A recent survey finds lack of skills and lack of understanding of technology as the primary barriers to analytics. Over 52% of the respondents cited lack of skills, while 33% cited technology as the challenge.
This is not a new finding — and highlights the usability gap that the available analytics platforms have not been able to bridge, even years after advanced analytics came into the limelight.
In this post, we take a step back, and analyze what needs to be done. Our approach will be targeted towards users who know the rudiments of business analytics, and would rather focus on the analytics tasks than care for what lies under the hood.
Simplification by Separation of Concerns
What exactly are we looking to simplify? Using advanced analytics platforms today needs technical skills in the following areas:
- Machine Learning: Expertise in the statistical, mathematical and algorithmic aspects of analytics. This is a deep science, and requires years of mathematical training to build the insights.
- Software and Systems: Expertise in the systems and operational aspects of analytics; when dealing with large amounts of data, this includes expertise in the “big-data stack”. This is deep engineering, and requires mastery over building systems that work correctly, reliably, and as efficiently as possible.
As we can expect, individuals with high competence in either of these skills are not easy to find — and those with high competence in both are far rarer.
Moreover, it is not as if expertise in just one of the skills, say machine learning, makes things much easier. The following post shows that software engineering is more than simple coding skills, just like machine learning is more than simple arithmetic.
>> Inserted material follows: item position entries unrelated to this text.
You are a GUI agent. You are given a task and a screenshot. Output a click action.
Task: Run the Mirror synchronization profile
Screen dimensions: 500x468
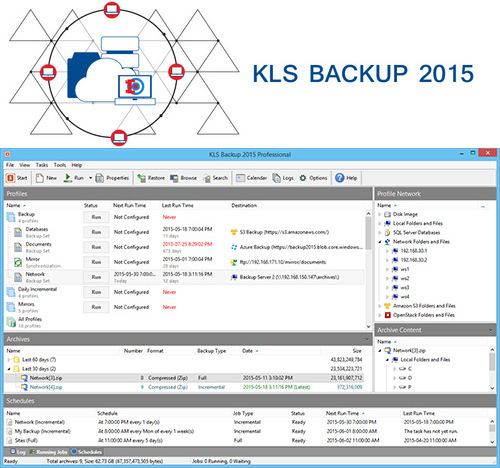(x=96, y=262)
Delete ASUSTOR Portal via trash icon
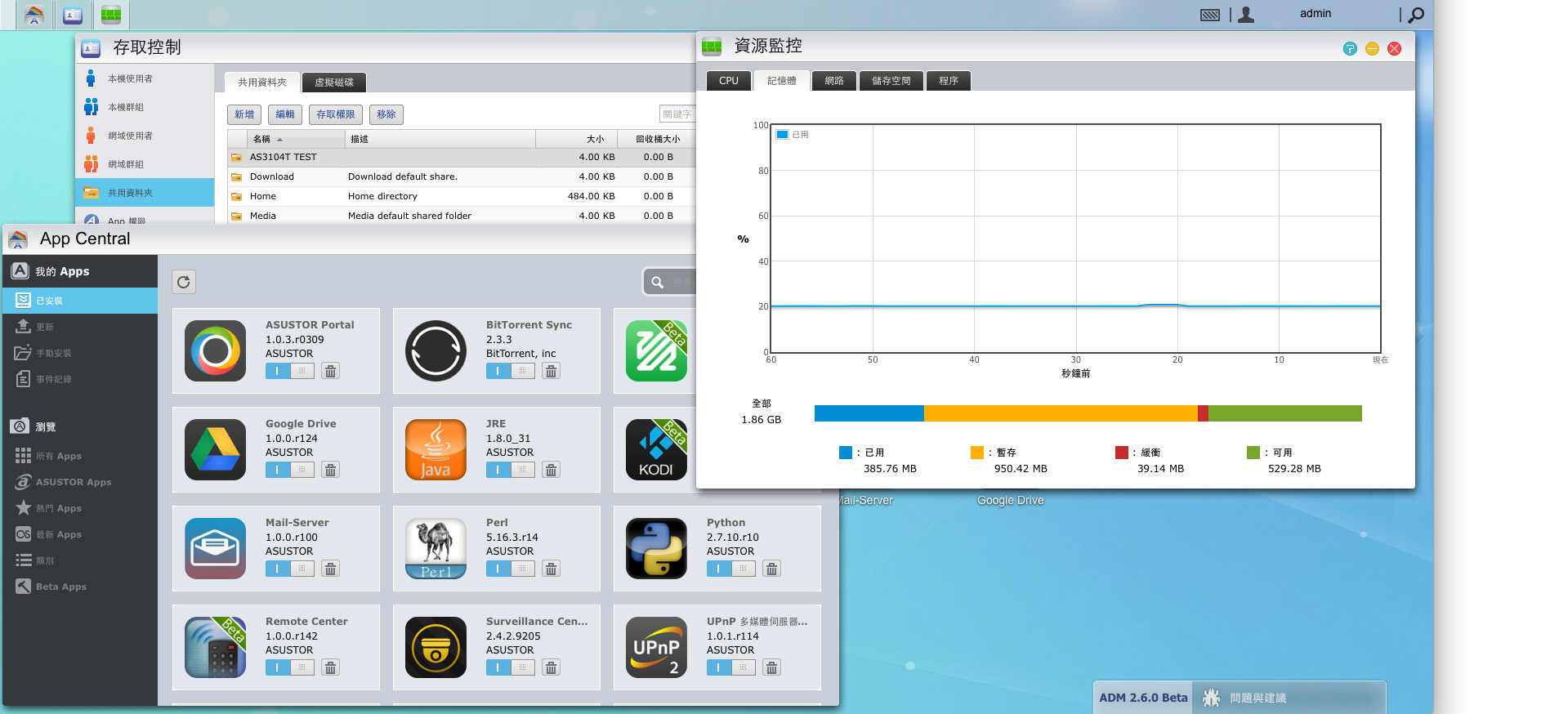This screenshot has height=714, width=1568. pyautogui.click(x=330, y=371)
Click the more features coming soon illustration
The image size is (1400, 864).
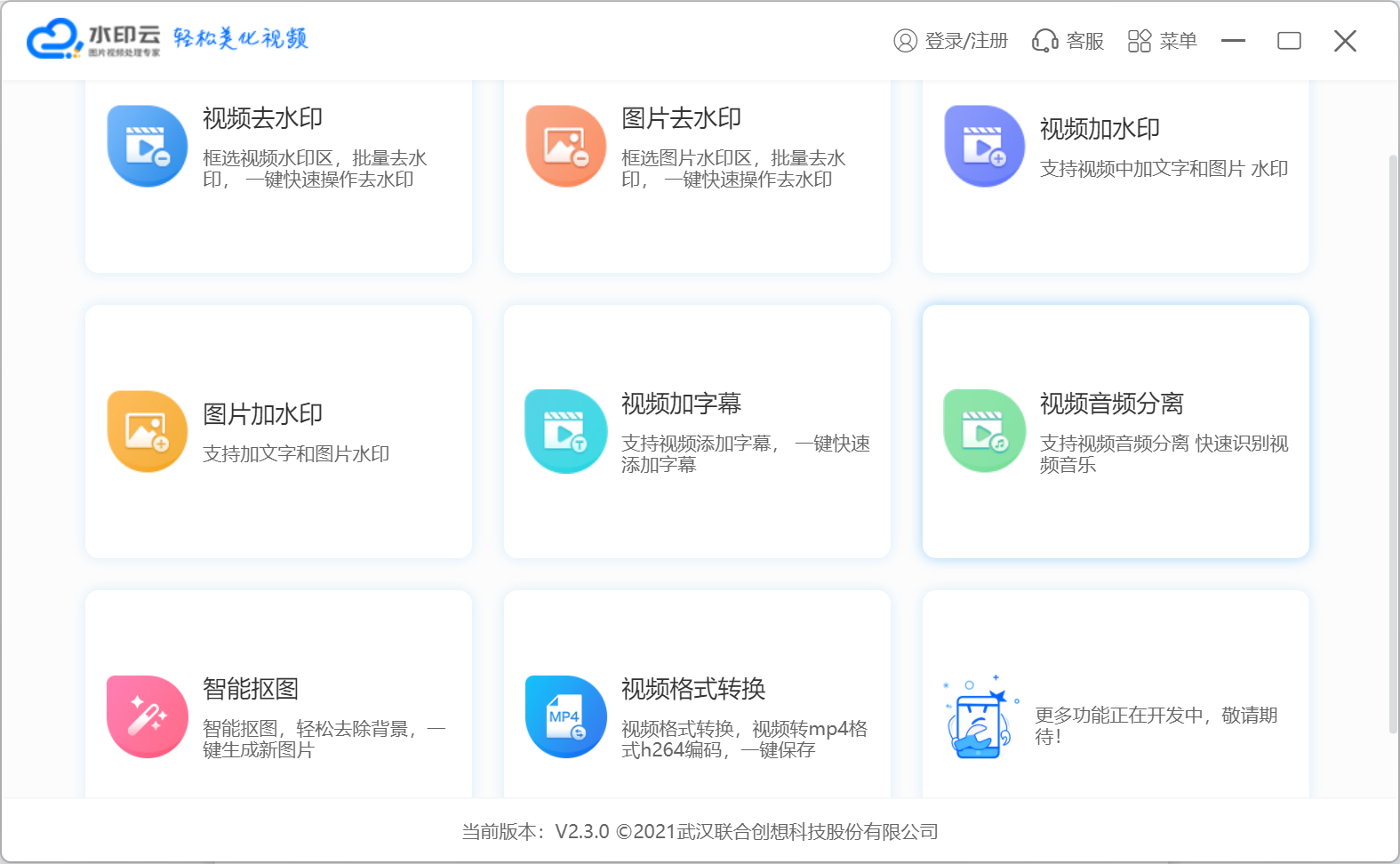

I am a data scientist/analyst, and my day to day is entirely in python/scikit-learn/pandas, data munging and running models. Right now my code is several hundred lines of data processing steps, filtering, lots and lots of joins and sql queries, pickle dumps and loads, print array.shape. […] Long story short, I have a physics background and was never taught how to properly structure my workflow for this type of coding. elliott34, Hacker News, 3 Dec 2014
Our approach in this post is to enable separation of concerns — that is, divide the role of a “data scientist” into an analyst and a systems engineer, and provide a framework that enables them to work together. In doing so, we reduce the technical requirements for the analyst to the extent possible.
Sounds impractical? Actually, this has been done in the past, and with great success, in the context of data management. To understand how, let us quickly review the evolution of database management systems.
Where have we seen that before?
At its inception, in the 1960’s, data management was the domain of systems engineers — out of reach of the intended users: the business analysts.
Several database products did indeed exist at that time; however, they were without exception ad hoc, cumbersome, and difficult to use—they could really only be used by people having highly specialized technical skills—and they rested on no solid theoretical foundation. E. F. Codd’s biography, by C. J. Date
Clearly, data management was in the same state of affairs as advanced analytics is in now.
The need to simplify these systems motivated several efforts, culminating in E. F. Codd’s proposal of the relational model.
The relational model enabled queries over the data to be structured as a dataflow, using the relational algebra. The brilliance of relational algebra was in identifying a small number of primitives (relational operators — SELECT, PROJECT, JOIN, etc.) such that the majority of queries could be expressed as a composition of these primitives applied on the input data.
This simplified ad-hoc data access dramatically, as it separated the “logical” specification from the “physical” evaluation.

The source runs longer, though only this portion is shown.